Following on the heels of this tragedy, Oscar Zapata of Piura, Peru, who had been serving in the Peru Lima East Mission for just two weeks, was shot on March 6, 1991, after getting off a bus in the remote town of Tarma, Peru. No one saw where the shot came from that killed him.

As a result of these shootings, North American missionaries were further reduced in Bolivia and Peru. According to Thomas Vea, who served in the Cochabamba Bolivia Mission from March 1990 to March 1992, "90% of the missionaries were Bolivians" at this time, as no new American missionaries were called at this time and those few already in Bolivia completed their missions. By 1993, all North American missionaries had been removed from these missions. Once the missionaries' safety in these areas was determined, North American missionaries began to return around September 1994. In the Bolivia Cochabamba mission, forty-eight American elders and two sisters arrived in the first year (September 1994 – September 1995). Once these missionaries' safety had been reasonably ascertained, fourteen American sisters and three Elders arrived between October 1995 and March 1996. Only five more American elders had arrived by September 1996, when regular groups of Elders and Sisters began arriving.
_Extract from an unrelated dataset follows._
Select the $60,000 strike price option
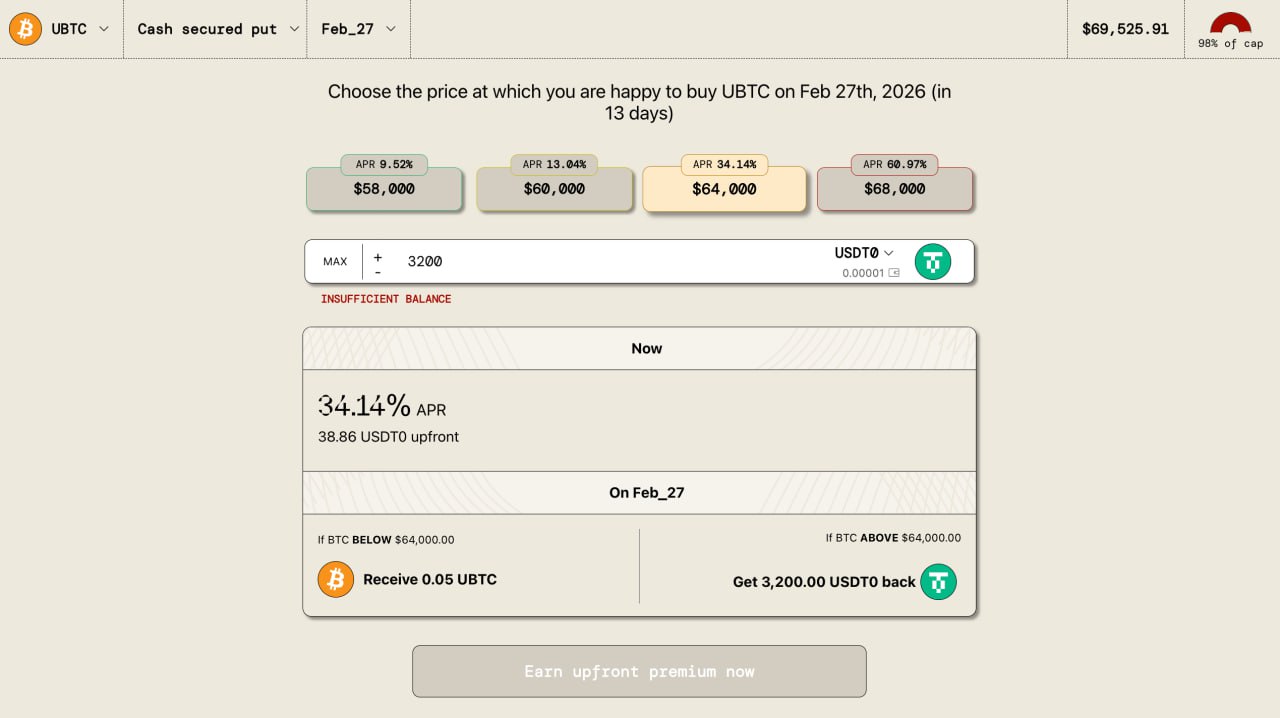point(554,188)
Because sisters are called for periods of eighteen months and elders for periods of twenty-four months, all but a handful of the initial American missionaries who had arrived in the first two years since the mission was reopened to Americans had returned home by July 1997. During this time, Latin missionaries were called to the Bolivia Cochabamba mission at about twice the rate of North American missionaries. Other missions in Bolivia and Peru saw similar patterns as the missions were reintegrated with American and Latin missionaries.